### Exercise
The lines wanted run from the first one below through the one with "Given: Click the 613.8K 浏览量 view count". Return them exactly.

### Records provided
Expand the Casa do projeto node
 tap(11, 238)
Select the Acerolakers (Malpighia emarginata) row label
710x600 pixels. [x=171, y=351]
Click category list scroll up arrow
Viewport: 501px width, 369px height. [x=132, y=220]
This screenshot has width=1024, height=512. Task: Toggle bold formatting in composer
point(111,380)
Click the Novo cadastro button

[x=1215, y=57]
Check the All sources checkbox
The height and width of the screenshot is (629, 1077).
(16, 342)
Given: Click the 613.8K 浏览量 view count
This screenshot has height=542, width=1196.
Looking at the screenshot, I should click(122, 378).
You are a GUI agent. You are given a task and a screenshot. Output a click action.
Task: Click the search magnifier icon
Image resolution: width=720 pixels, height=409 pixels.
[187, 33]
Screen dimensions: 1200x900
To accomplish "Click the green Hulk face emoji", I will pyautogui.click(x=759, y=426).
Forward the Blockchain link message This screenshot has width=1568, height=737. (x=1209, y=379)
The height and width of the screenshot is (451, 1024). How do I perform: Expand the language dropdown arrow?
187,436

### Answer to the problem
Expand the Casa do projeto node
 tap(11, 238)
Select the Acerolakers (Malpighia emarginata) row label
710x600 pixels. [x=171, y=351]
Click category list scroll up arrow
Viewport: 501px width, 369px height. [x=132, y=220]
This screenshot has width=1024, height=512. Task: Toggle bold formatting in composer
point(111,380)
Click the Novo cadastro button

[x=1215, y=57]
Check the All sources checkbox
The height and width of the screenshot is (629, 1077).
(16, 342)
Given: Click the 613.8K 浏览量 view count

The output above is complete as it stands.